In one of the most selfless and effing great moves, CES 2015 witnessed car makers Toyota announce that it will freely share its 5,680 hydrogen fuel cell patents with any automaker (that includes their competitors), suppliers or refuelling equipment manufacturers that are ready to make strides in hydrogen-as-a-fuel tech within the next five years.
Many of the said patents were displayed in a prototype version of Toyota Mirai in the last CES, which went on sale in Japan in December and will go on sale in Europe and the US in late 2015. The patents are a mix bag of high pressure hydrogen tanks, fuel cell stacks, construction of hydrogen-refueling stations and fuel cell system software controls.
This announcement comes on the heels of Tesla’s (the Silicon Valley electric-vehicle maker) patent portfolio. Once partners on the development of electric vehicle technology, the two companies now have different ideas on clean energy vehicles- CEO Elon Musk led Tesla has focused on electric vehicles, while Toyota has placed heavy bets on fuel cells.

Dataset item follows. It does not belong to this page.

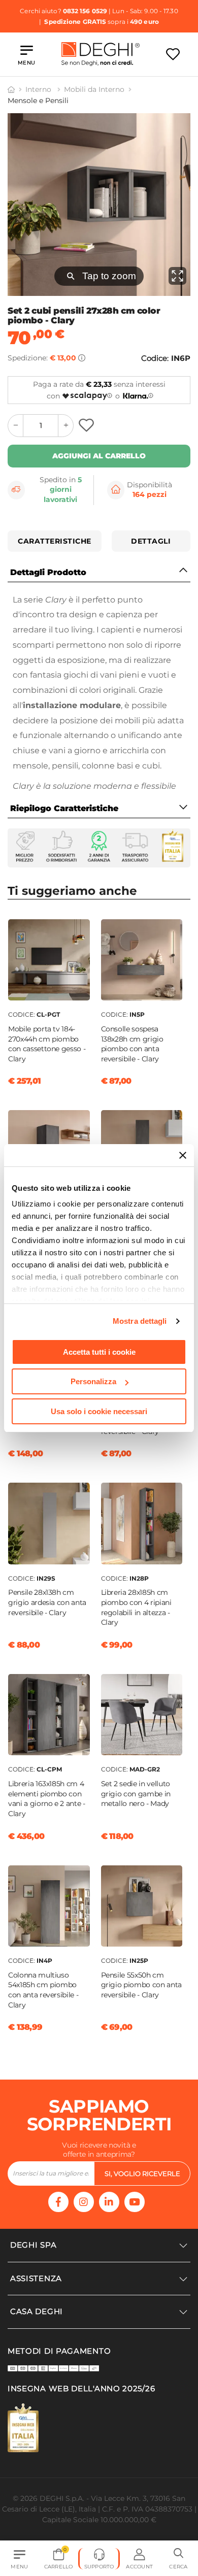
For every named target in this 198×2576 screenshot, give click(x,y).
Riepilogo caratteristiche (64, 808)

Toyota said that it would request, but not require, companies that license its patents to share their own fuel cell patents in return, in hopes of sparking more research into this field. Hydrogen production and supply patents will be made available royalty-free indefinitely and Toyota’s vehicle patents will stay free until 2020.

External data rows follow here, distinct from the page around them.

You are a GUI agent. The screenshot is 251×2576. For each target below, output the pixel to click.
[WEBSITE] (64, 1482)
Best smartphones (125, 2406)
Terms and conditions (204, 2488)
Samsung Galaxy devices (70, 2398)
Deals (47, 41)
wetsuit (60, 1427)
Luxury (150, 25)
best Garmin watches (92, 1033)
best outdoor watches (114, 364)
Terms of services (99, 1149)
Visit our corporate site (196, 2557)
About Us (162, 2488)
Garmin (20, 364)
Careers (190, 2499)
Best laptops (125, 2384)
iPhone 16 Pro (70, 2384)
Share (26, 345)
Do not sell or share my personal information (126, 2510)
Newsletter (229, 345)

All is not rosy, though. Toyota may actually need help in garnering industrial support, more than Tesla does- these guys have already deployed superchargers globally, and viability is not a question at all. Toyota is facing one of the most obvious problems-the cars will need a network of refuelling stations- and, they don’t exist.
Bob Carter, Senior VP of automotive operations at Toyota rightly thinks that the first generation of hydrogen fuel cell vehicles would require “unconventional collaboration” among car makers, governments, power firms and researchers. By eliminating boundaries imposed by the corporate field, Toyota hopes to speed R&D up and, well, clear up Earth’s lungs, for a start.
“At Toyota, we believe that when good ideas are shared, great things can happen.” Hear, hear.